= Reading text =
(begin)
Find here the Safe Exam Browser: https://safeexambrowser.org/download_de.html

With this browser, you can easily switch the kiosk mode on and off and you can configure it.

There is an alliance of several universities and other insitutions behind the development. I used this browser while I was working in a University between didactics and media a couple of years ago.

The browser is considered a safe thing, however in rare cases somebody finds a security hole, like it recently happened:

https://www.zentralplus.ch/beruf-bildung/15-jaehriger-zuger-erhackt-sicherheitsleck-bei-pruefungsplattform-2388863/

I hope, this browser brings your project forward.

0

The "easy way" is to use xmodmap. I suspect this might be easily defeated by someone, but I don't know how, so if you know how, please comment.
(end)
= Requests =
1: Please write out the passage from "Find here the" to "your project forward." in the Safe Exam Browser text.
2: Render this sentence from the Safe Exam Browser text in Spanish: "With this browser, you can easily switch the kiosk mode on and off and you can configure it."
3: Carry on the Safe Exam Browser text from the point where it stops.

= Dataset excerpt =
(begin)
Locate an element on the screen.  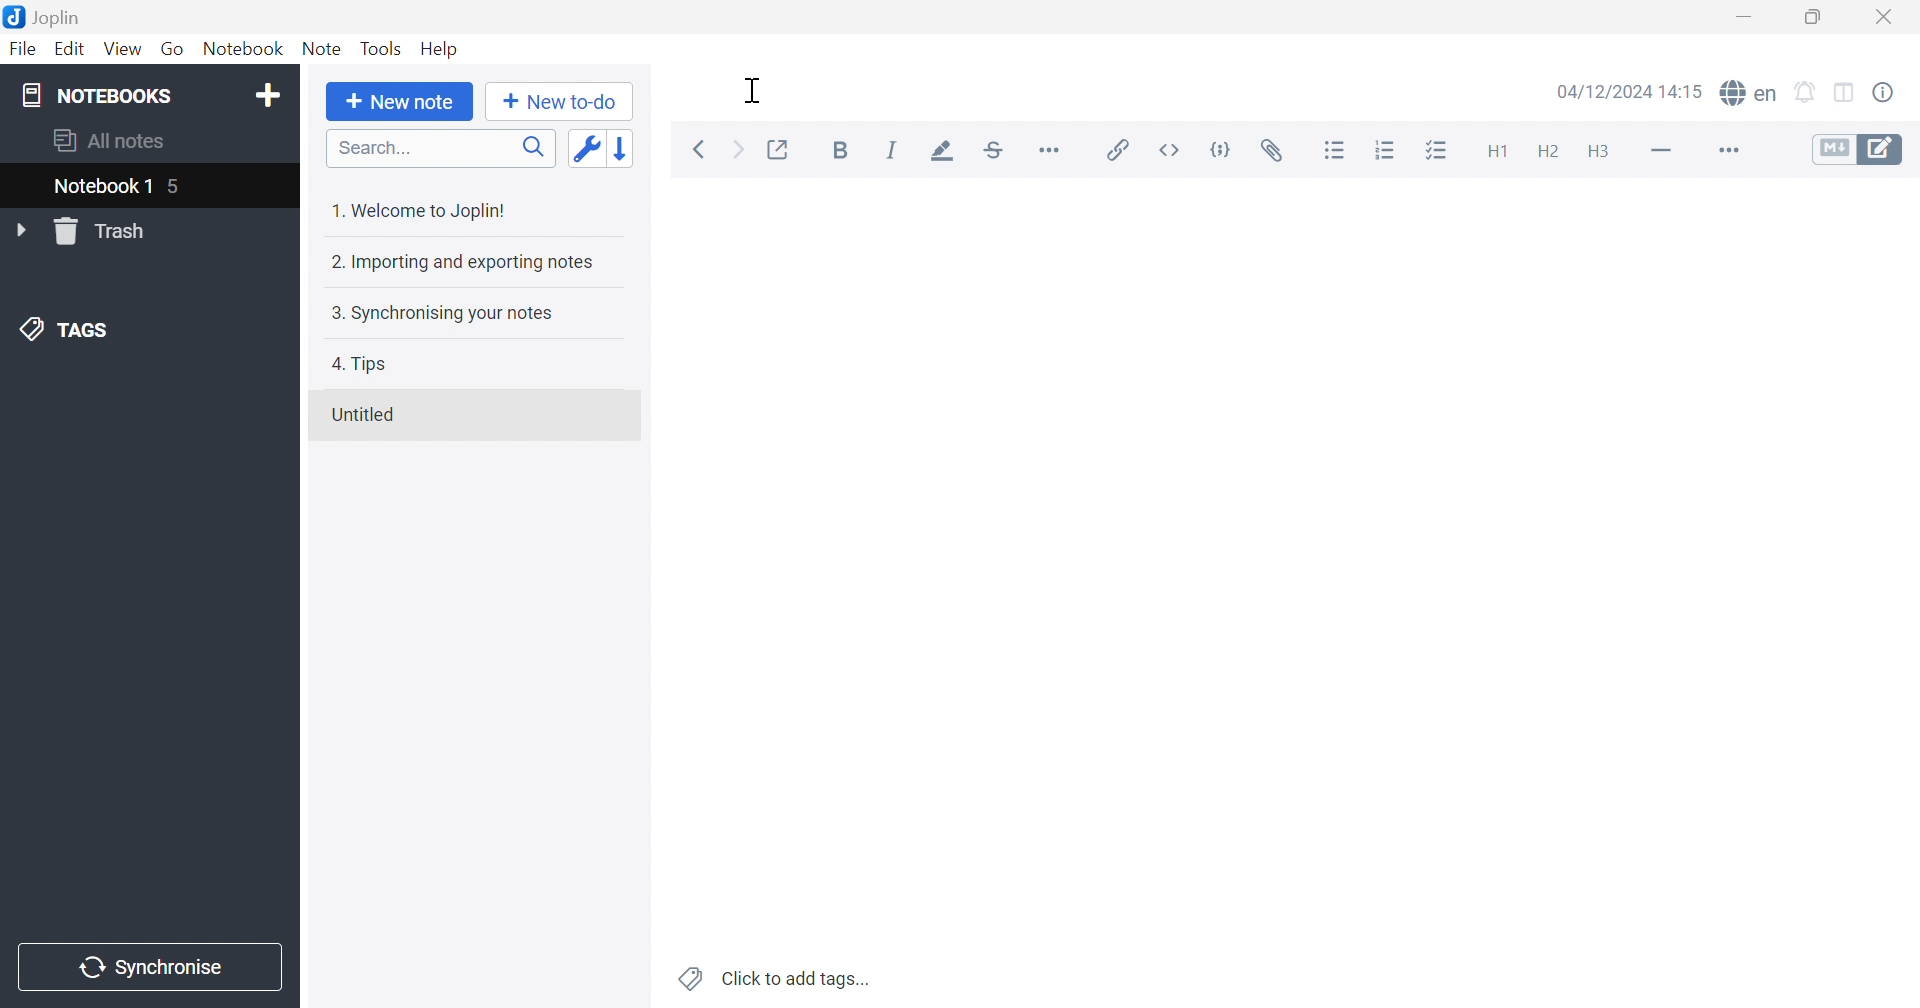
2. Importing and exporting notes is located at coordinates (460, 261).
(end)
= Answer set =
1:
Find here the Safe Exam Browser: https://safeexambrowser.org/download_de.html

With this browser, you can easily switch the kiosk mode on and off and you can configure it.

There is an alliance of several universities and other insitutions behind the development. I used this browser while I was working in a University between didactics and media a couple of years ago.

The browser is considered a safe thing, however in rare cases somebody finds a security hole, like it recently happened:

https://www.zentralplus.ch/beruf-bildung/15-jaehriger-zuger-erhackt-sicherheitsleck-bei-pruefungsplattform-2388863/

I hope, this browser brings your project forward.

2: Con este navegador, puedes activar y desactivar fácilmente el modo quiosco, y puedes configurarlo.

3:
Quick start:

$ xmodmap -pke > xmodmap-existing
$ xmodmap -pm > xmodmap-existing-modifiers
$ cp xmodmap-existing xmodmap-restricted
$ vi xmodmap-restricted

Using vi or your favorite editor, change all keys you don't want to NoSymbol or space or something. Also disable the Crtl/Alt/Windows modifier keys by adding at the beginning:

clear Mod1
clear Mod2
clear Mod3
clear Mod4
clear Mod5
clear Control

Then apply the restricted keyboard:

$ xmodmap xmodmap-restricted

The changes take effect until either you restart (easiest) or return to the original setup using xmodmap xmodmap-existing. (To undo the clear of Ctrl/Alt/Windows modifier keys, you'll need to add at the end some lines like add Control = Control_L Control_R. Refer to the earlier output from xmodmap -pm to get the correct modifier codes for your specific setup.)